Co-leader Haines ranks among our best known and most loved musicians. His experience and good taste are always on display and on this gig, he pulled out an extraordinary performance. After his recent surgery and health issues, it would have been excusable for him to hold something back, but Haines is averse to half measures. His primary instrument on this gig was flute (although he did play saxophone as well). Anyone who has followed his career will know that he was in New York around the same time Crayford was and he undoubtedly absorbed gigs similar to this. A subsequent move to London had him performing with a variety of Afro Caribbean musicians. His wonderfully peppery flute playing attests to these tropical influences. Mambo Macoco (4)Many Jazz musicians avoided the flute, believing it to be expressionless, but when Haines blows, it has life, character, and edge. As a horn, it has pride of place in Latin ensembles and Latin lineups are diminished without it. Watching these two feed off each other’s lines or grooves is to attend a masterclass. Many years of collaboration has gifted them an acute situational awareness. An awareness that is now instinctual.

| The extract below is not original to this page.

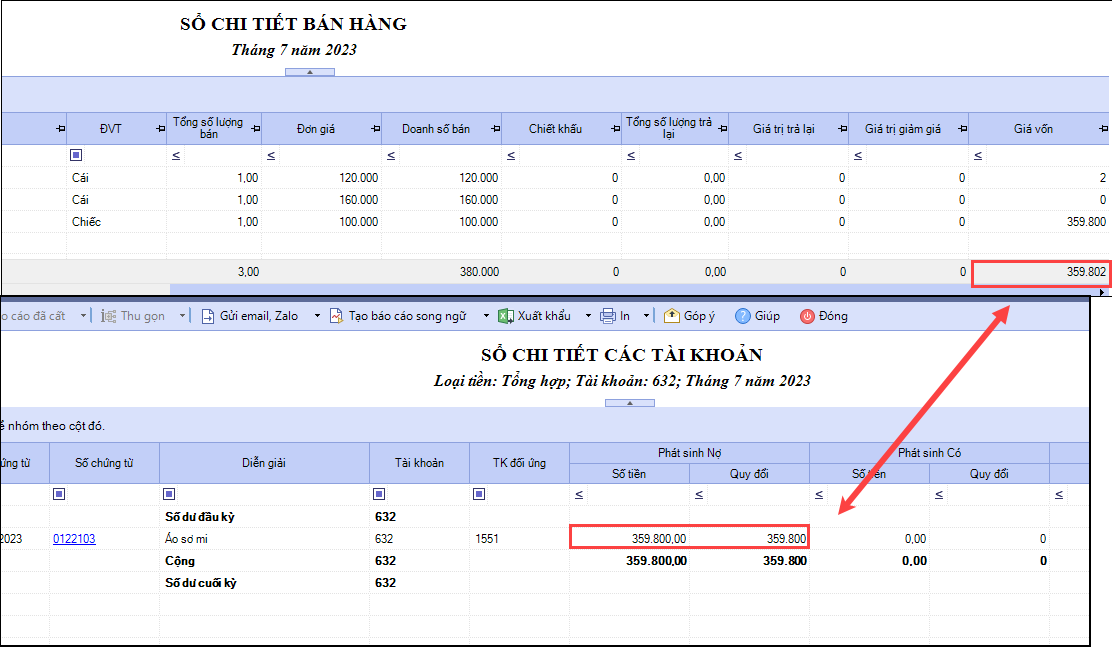Toggle filter box under Diễn giải column

tap(169, 494)
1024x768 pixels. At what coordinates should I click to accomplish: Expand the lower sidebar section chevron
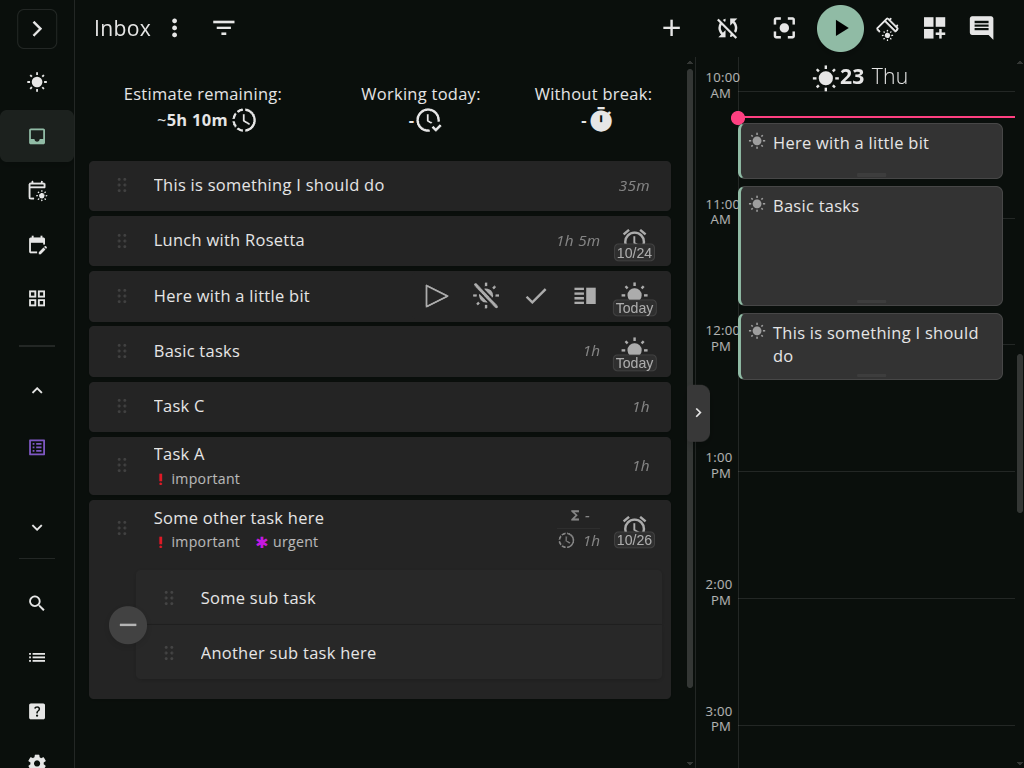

Then there is Miguel Fuentes. This is where the magic becomes supercharged. Fuentes like Crayford and Haines is an acclaimed musician and his background as a percussionist is mind-blowing. While skilled in the numerous percussion styles and on numerous percussion instruments, he played congas, Afro-Cuban style on this gig. He has performed with a large number of important artists (e.g.George Benson and Isaac Hayes) and since moving from New York to New Zealand he has been the first call percussionist.

Beside him on cencerro (cow-bell) was Adån Tijerina, his instrument being the ‘hammer’ – the instrument which holds the centre and it was deployed well.  On upright bass was Mostyn Cole, a versatile and able musician who fits in perfectly whenever he is called upon. At the end of both sets, an electric bass player was called to the bandstand. A young woman named Jacqui Niman from the South Island. The ease with which she hit her groove and dived into this deceptively complex music was impressive.

Both gigs were filled to capacity and due to the size of the audiences, dancing was rendered impossible. As Crayford later pointed out, “I’m sorry that there is no room to dance but do so if you can’. The Mambo Macoco music invites movement and deserves to be danced to. It is rumoured that a gig, perhaps even a residency, could occur soon at the nearby Anthology Lounge. I hope so – count me in.

Mambo Macoco: Jonathan Crayford (keyboards), Nathan Haines (winds and reeds), Miguel Fuentes (congas), Adån Tijerina (cencerro), Mostyn Cole (upright bass), Jacqui Niman (electric bass). The gig took place at the Backbeat Bar, Auckland for the CJC Creative Jazz Club 28th November 2018.